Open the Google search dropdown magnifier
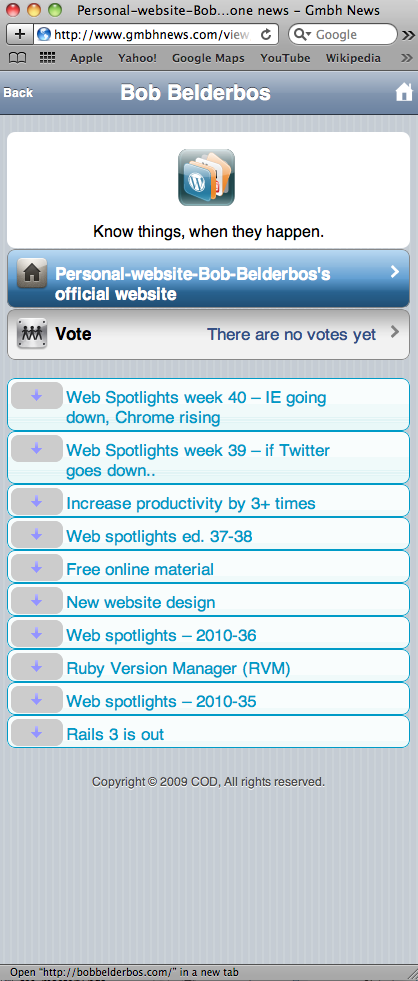418x981 pixels. pos(303,34)
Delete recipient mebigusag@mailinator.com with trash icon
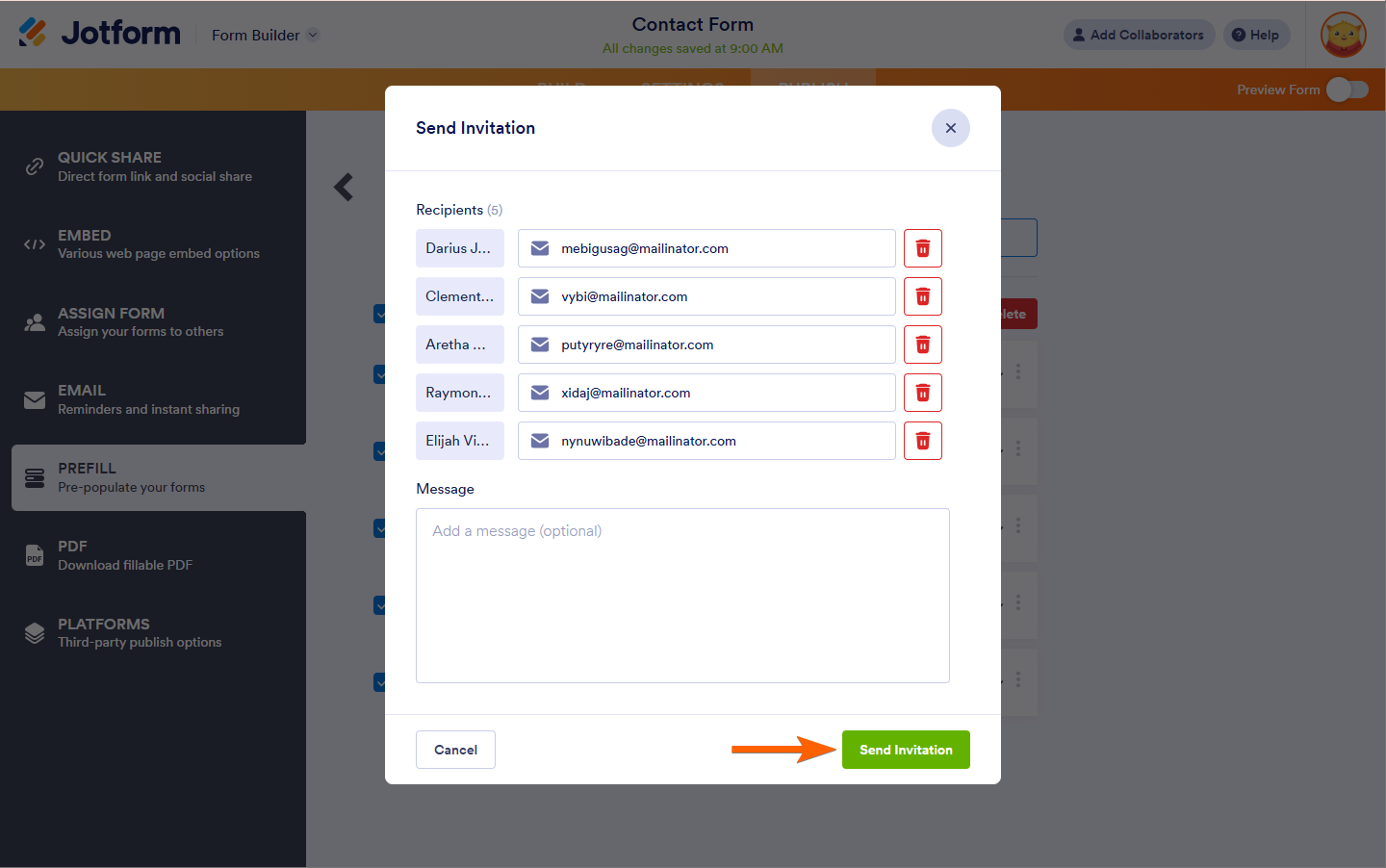Screen dimensions: 1386x868 pyautogui.click(x=922, y=248)
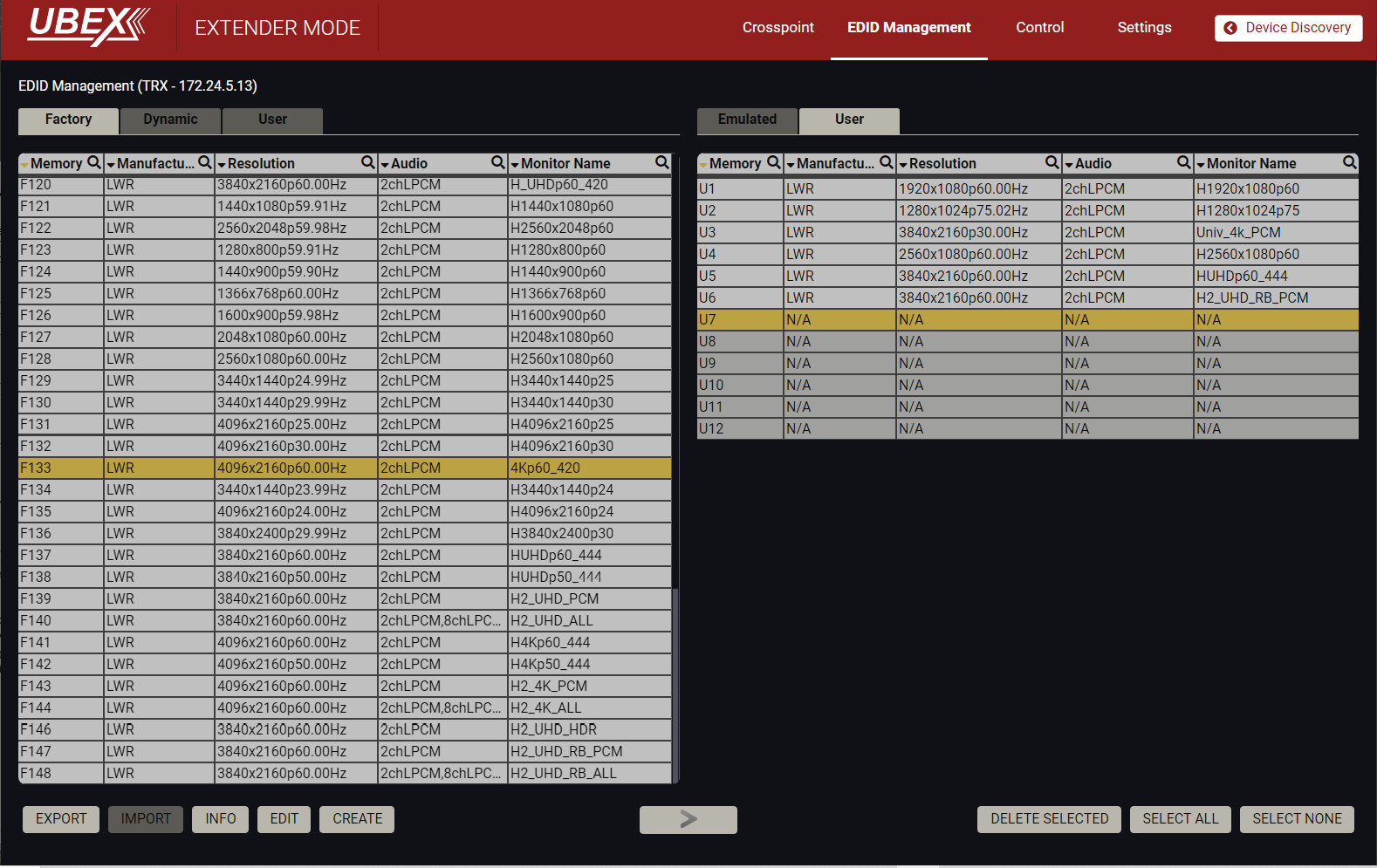Screen dimensions: 1377x868
Task: Click the Device Discovery button
Action: (1288, 28)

▶ **Problem statement**:
For this exercise, return the material word for word and drop each image.

▶ **Output below**:
Open the Google search dropdown magnifier
418x981 pixels. pos(303,34)
Delete recipient mebigusag@mailinator.com with trash icon
Screen dimensions: 1386x868 pyautogui.click(x=922, y=248)
Screen dimensions: 1377x868
Task: Click the Device Discovery button
Action: (1288, 28)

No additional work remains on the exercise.